Task instructions:
Exact reproduction, images excluded: write out the records below.
-- Source information follows --
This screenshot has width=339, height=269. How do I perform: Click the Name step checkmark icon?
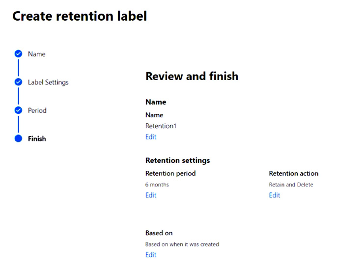click(x=19, y=54)
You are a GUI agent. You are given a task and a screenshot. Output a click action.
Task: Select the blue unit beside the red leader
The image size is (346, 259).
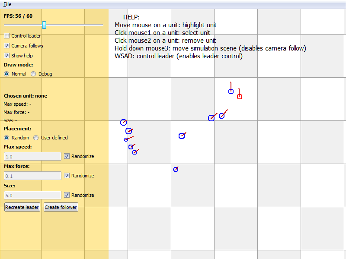click(x=231, y=91)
-- Source information concluded --
Result of this task:
This screenshot has width=339, height=269. How do I perform: Click the Name step checkmark icon?
click(x=19, y=54)
You are a GUI agent. You are given a task and a screenshot. Output a click action.
Task: Select the blue unit beside the red leader
The image size is (346, 259).
click(x=231, y=91)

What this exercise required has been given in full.